Some of the biggest brands we all know and love are among the worst culprits for creating a huge amount of litter, which is costing local councils a small fortune to constantly clear up.
BusinessWaste.co.uk – the UK’s waste collection company – believe it’s time that these big chains paid extra for the rubbish their businesses create.
The scores on the floors
Fast-food litter is a broad term which covers all types of food that are consumed outside and disposed of incorrectly, which can be anything including plastic bottles, sweet wrappers, and food containers.
So while we love our ‘on-the-go’ food and drink brands because of how convenient they are, the packaging from takeaways or meal-deals is creating chaos for our waste collectors across the UK.
Just how much fast-food litter are we dealing with?
BusinessWaste.co.uk have taken a deep (bin)dive into just how loyal we Brits are to our consumable brands, and just what this means in terms of rubbish littering our country.
* On average, McDonald’s serves over 3.8 million customers a day in the UK. This means millions of wrappers, boxes, and soft drink cups are being disposed of daily.
* Coca-Cola produces 2.5 billion soft drink cans a year in the UK – including fan favourites Fanta, Sprite, Dr Pepper, and of course, Coca-Cola.
* Walkers produces over 11 million packets of crisps a day, which means over 4 billion packets being produced and consumed a year.
* More than 2 billion Nestle products are sold in the UK every year, with 97% of UK households buying their products, including popular items such as Kit-Kats, Nescafe coffee, and Buxton water.
Hall – Our love of these trusted brands is an environmental nightmare, as many of the top selling products in the UK are made out of non-sustainable packaging such as plastic and foil.
And lets not forgot about the billion rubber bands the royal mail litters each year.
What’s the cost
and what can we do?
The bill for litter cleaning up and down the UK currently costs local authorities around £586 million a year, which of course is money raised straight from the tax payer.
Business Waste don’t think this is fair on local councils and tax payers to have to pay when they aren’t the ones profiting from the sale of these goods, especially as consumers are often stuck for choice when it comes to making a sustainable choice when buying fast-food.
Hall: “Consumers have no choice as to what packaging their favourite products come in, so if the big brands don’t want to be eco-friendly then they should have to reach into their pockets to pay for the inevitable amount of waste their items produce.
“This could be the incentive they need to become more environmentally friendly.”
So what can we do to clamp down on the fast-food litter that is taking over our streets?
Some brands such as McDonald’s have partnered with local councils by organising daily litter picks with their staff around stores and have done for years. Some stores such as in Dagenham have agreed to up the number of litter picks to four times a day covering a half mile radius around the shop.
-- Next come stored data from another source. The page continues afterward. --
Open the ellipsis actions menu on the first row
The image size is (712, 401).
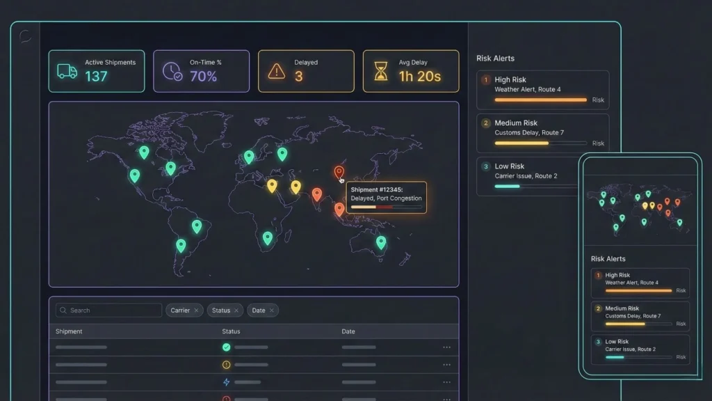click(x=446, y=346)
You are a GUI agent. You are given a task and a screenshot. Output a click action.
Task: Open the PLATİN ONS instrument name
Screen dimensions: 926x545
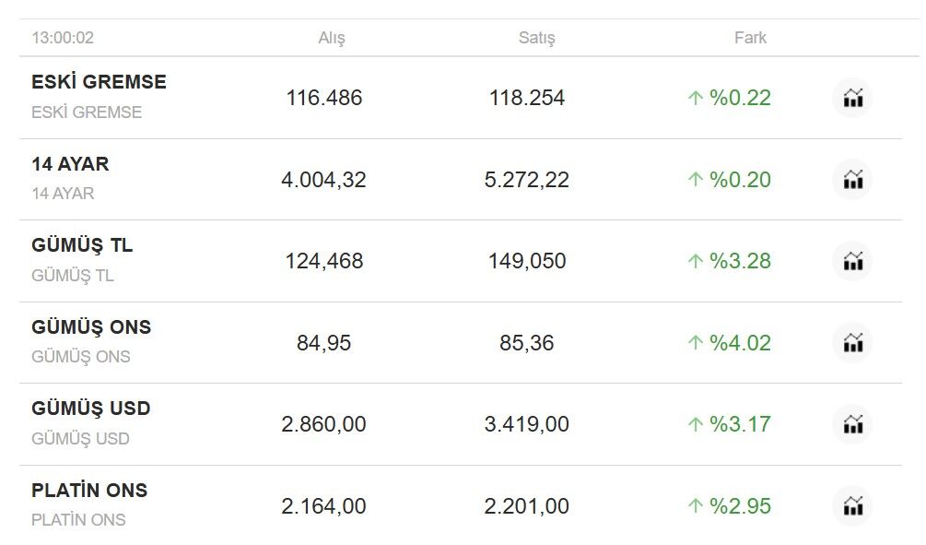(x=89, y=490)
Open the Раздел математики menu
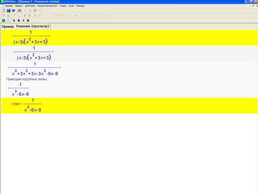The height and width of the screenshot is (194, 258). tap(47, 6)
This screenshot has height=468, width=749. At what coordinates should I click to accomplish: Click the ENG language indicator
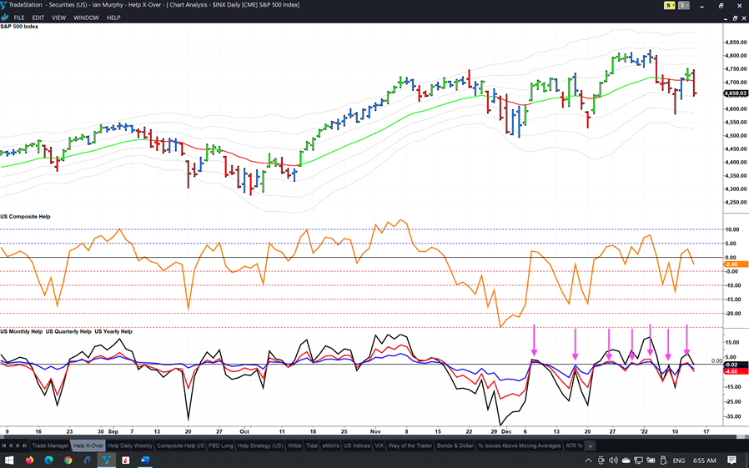(678, 460)
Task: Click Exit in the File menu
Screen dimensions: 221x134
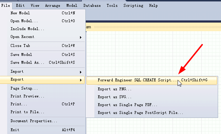Action: coord(43,130)
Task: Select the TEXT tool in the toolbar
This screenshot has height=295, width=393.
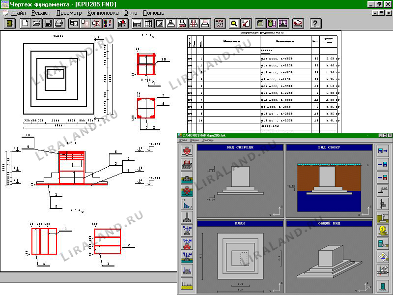Action: click(x=220, y=23)
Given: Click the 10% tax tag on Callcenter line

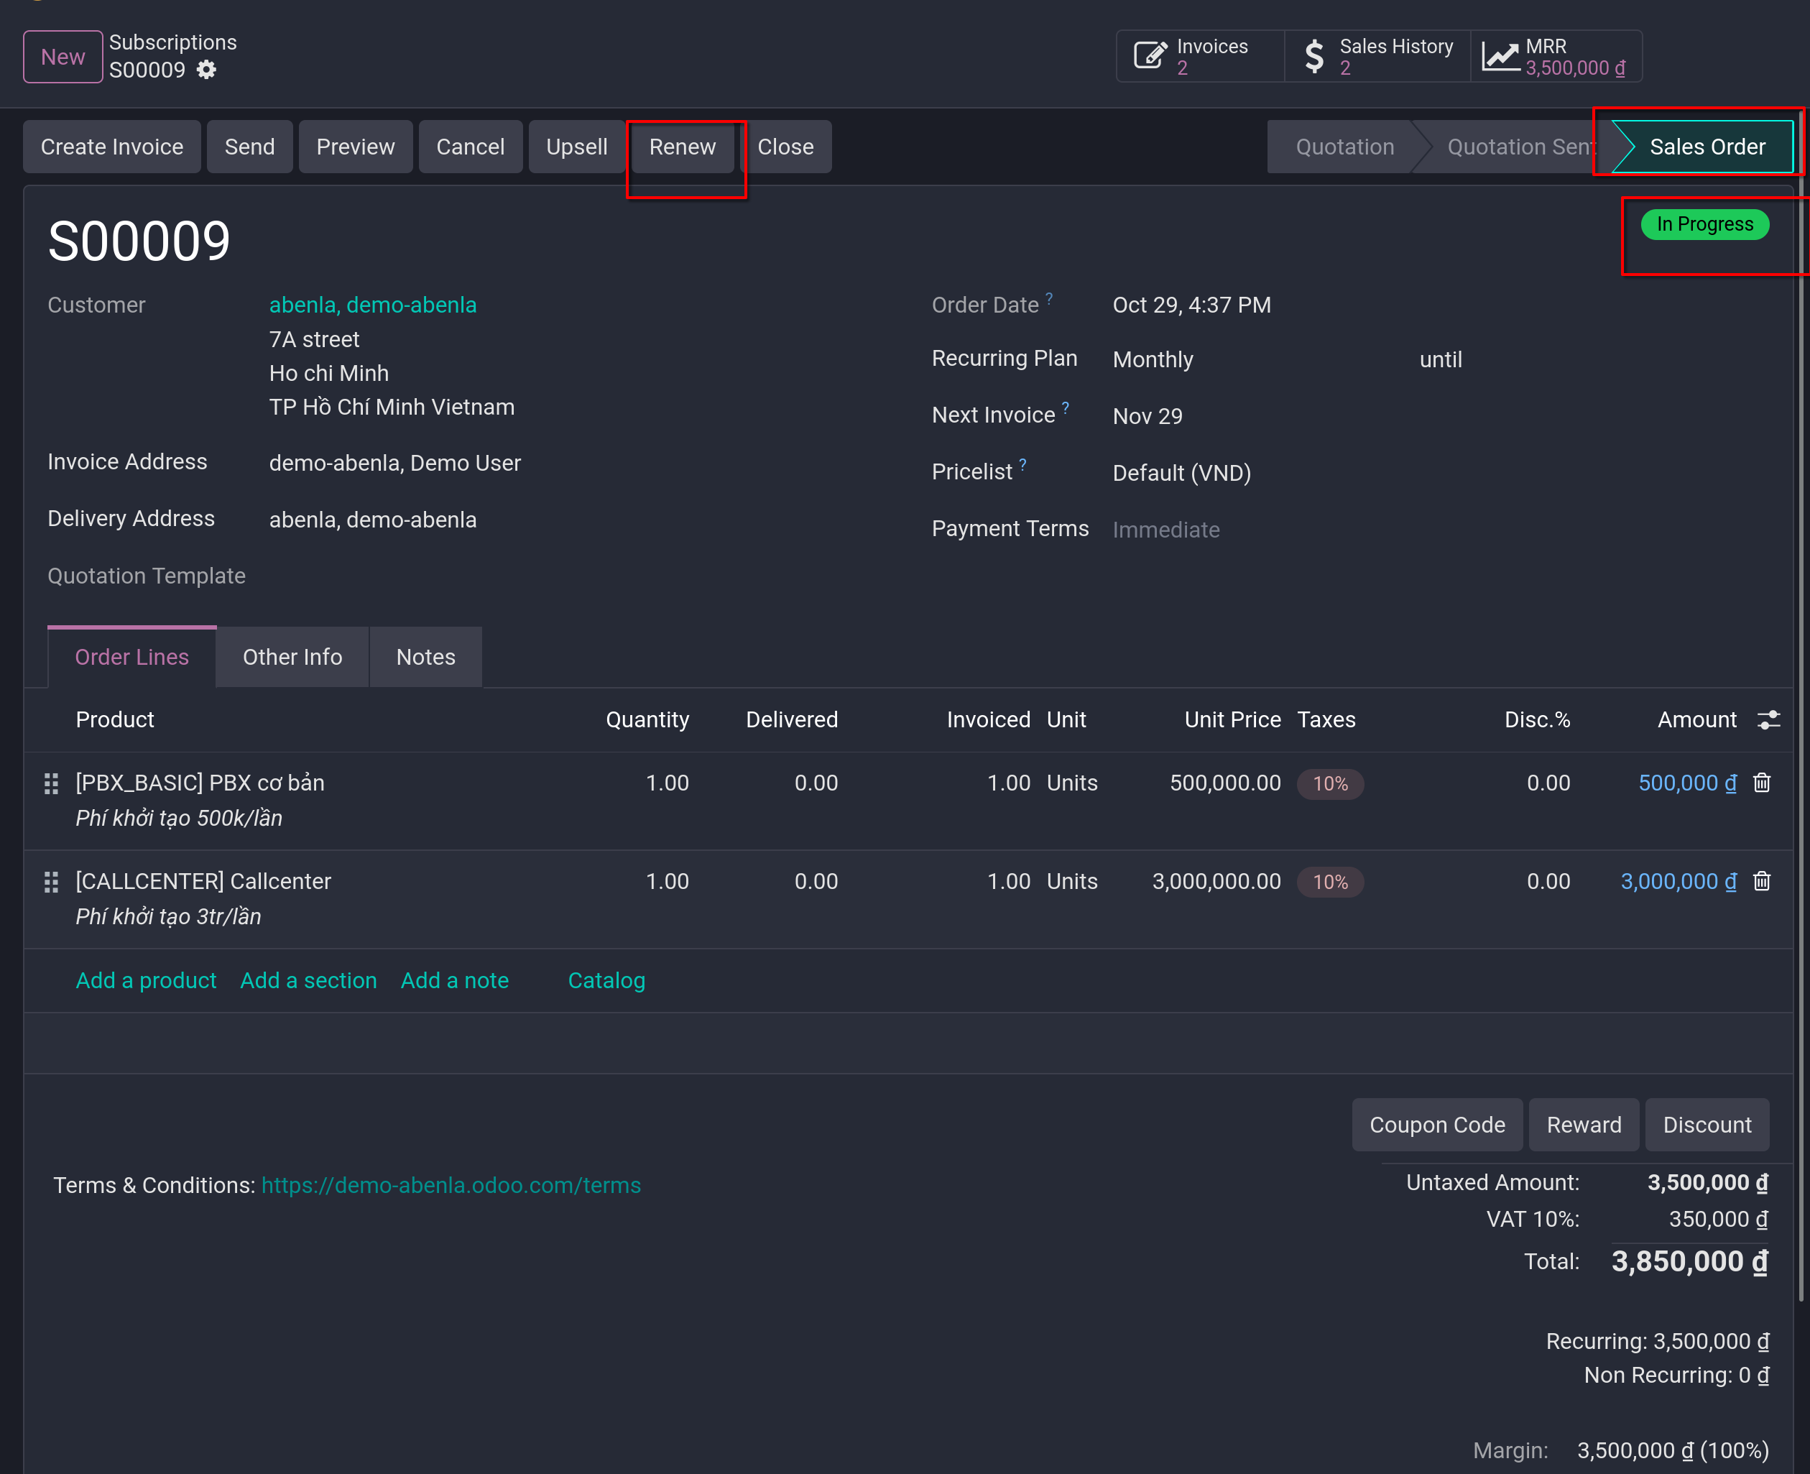Looking at the screenshot, I should [x=1329, y=881].
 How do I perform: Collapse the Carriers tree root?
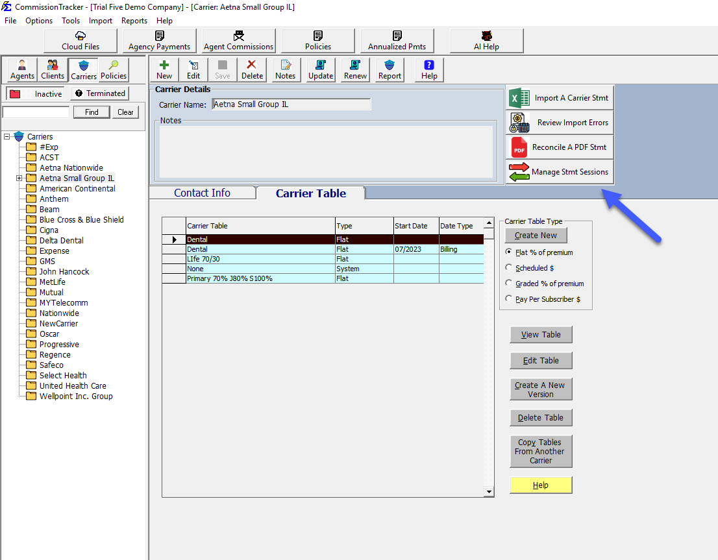click(7, 136)
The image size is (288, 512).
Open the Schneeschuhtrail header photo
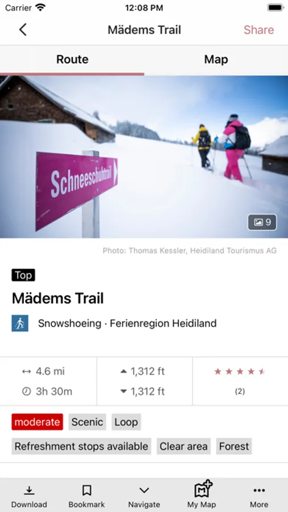[x=144, y=157]
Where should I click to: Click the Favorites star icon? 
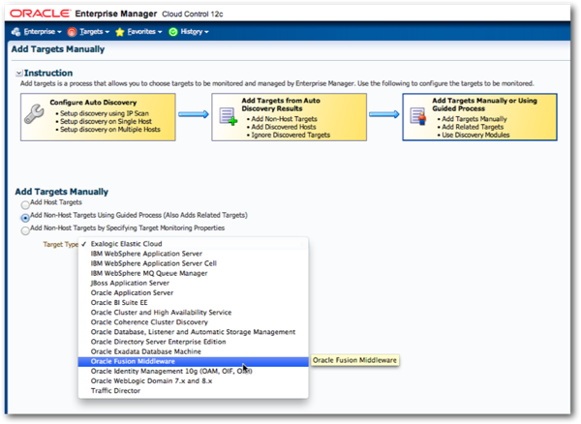[120, 32]
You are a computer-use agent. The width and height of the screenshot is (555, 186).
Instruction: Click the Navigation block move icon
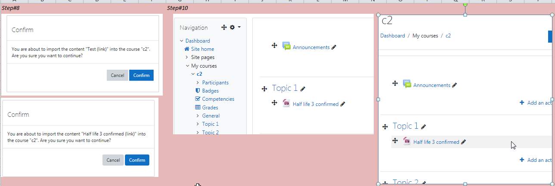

And the government are cracking down on fast-food litter too, by introducing new guidance for new applications made by franchises including installing more bins around takeaways to reduce the amount of rubbish. 
But Business Waste believe that ultimately, introducing charges for these brands is the best way to stop the amount of rubbish they create, and save local councils from having to foot the bill to clear it up.